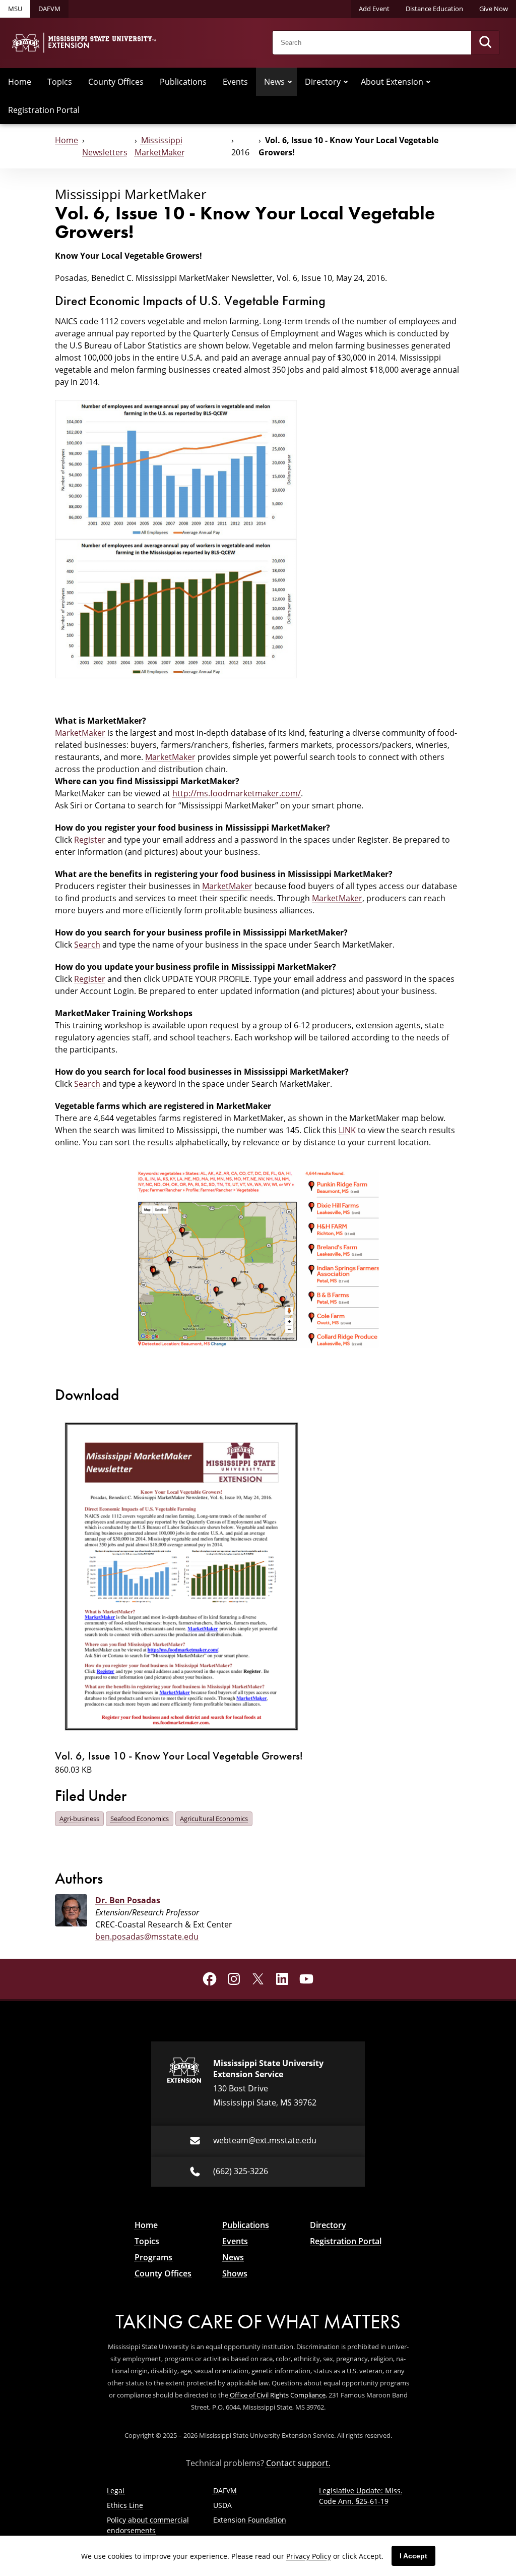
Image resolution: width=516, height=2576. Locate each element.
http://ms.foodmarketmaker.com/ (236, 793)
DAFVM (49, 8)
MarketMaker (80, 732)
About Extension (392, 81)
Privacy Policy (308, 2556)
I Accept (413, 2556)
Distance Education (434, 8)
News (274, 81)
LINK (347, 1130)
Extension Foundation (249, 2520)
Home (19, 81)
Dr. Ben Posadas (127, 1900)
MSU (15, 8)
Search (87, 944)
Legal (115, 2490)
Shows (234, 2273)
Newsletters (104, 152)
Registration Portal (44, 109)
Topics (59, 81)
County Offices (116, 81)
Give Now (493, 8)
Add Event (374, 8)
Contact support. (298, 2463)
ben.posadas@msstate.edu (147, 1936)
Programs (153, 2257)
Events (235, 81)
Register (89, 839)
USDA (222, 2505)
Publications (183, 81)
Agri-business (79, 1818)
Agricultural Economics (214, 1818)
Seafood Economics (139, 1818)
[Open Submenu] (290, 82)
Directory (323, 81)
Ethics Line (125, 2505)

> _TRY IT_:
From the first line to the last, set down the records word for word and drop the images.

> _FINAL ANSWER_:
Image resolution: width=516, height=2576. Locate each element.
http://ms.foodmarketmaker.com/ (236, 793)
DAFVM (49, 8)
MarketMaker (80, 732)
About Extension (392, 81)
Privacy Policy (308, 2556)
I Accept (413, 2556)
Distance Education (434, 8)
News (274, 81)
LINK (347, 1130)
Extension Foundation (249, 2520)
Home (19, 81)
Dr. Ben Posadas (127, 1900)
MSU (15, 8)
Search (87, 944)
Legal (115, 2490)
Shows (234, 2273)
Newsletters (104, 152)
Registration Portal (44, 109)
Topics (59, 81)
County Offices (116, 81)
Give Now (493, 8)
Add Event (374, 8)
Contact support. (298, 2463)
ben.posadas@msstate.edu (147, 1936)
Programs (153, 2257)
Events (235, 81)
Register (89, 839)
USDA (222, 2505)
Publications (183, 81)
Agri-business (79, 1818)
Agricultural Economics (214, 1818)
Seafood Economics (139, 1818)
[Open Submenu] (290, 82)
Directory (323, 81)
Ethics Line (125, 2505)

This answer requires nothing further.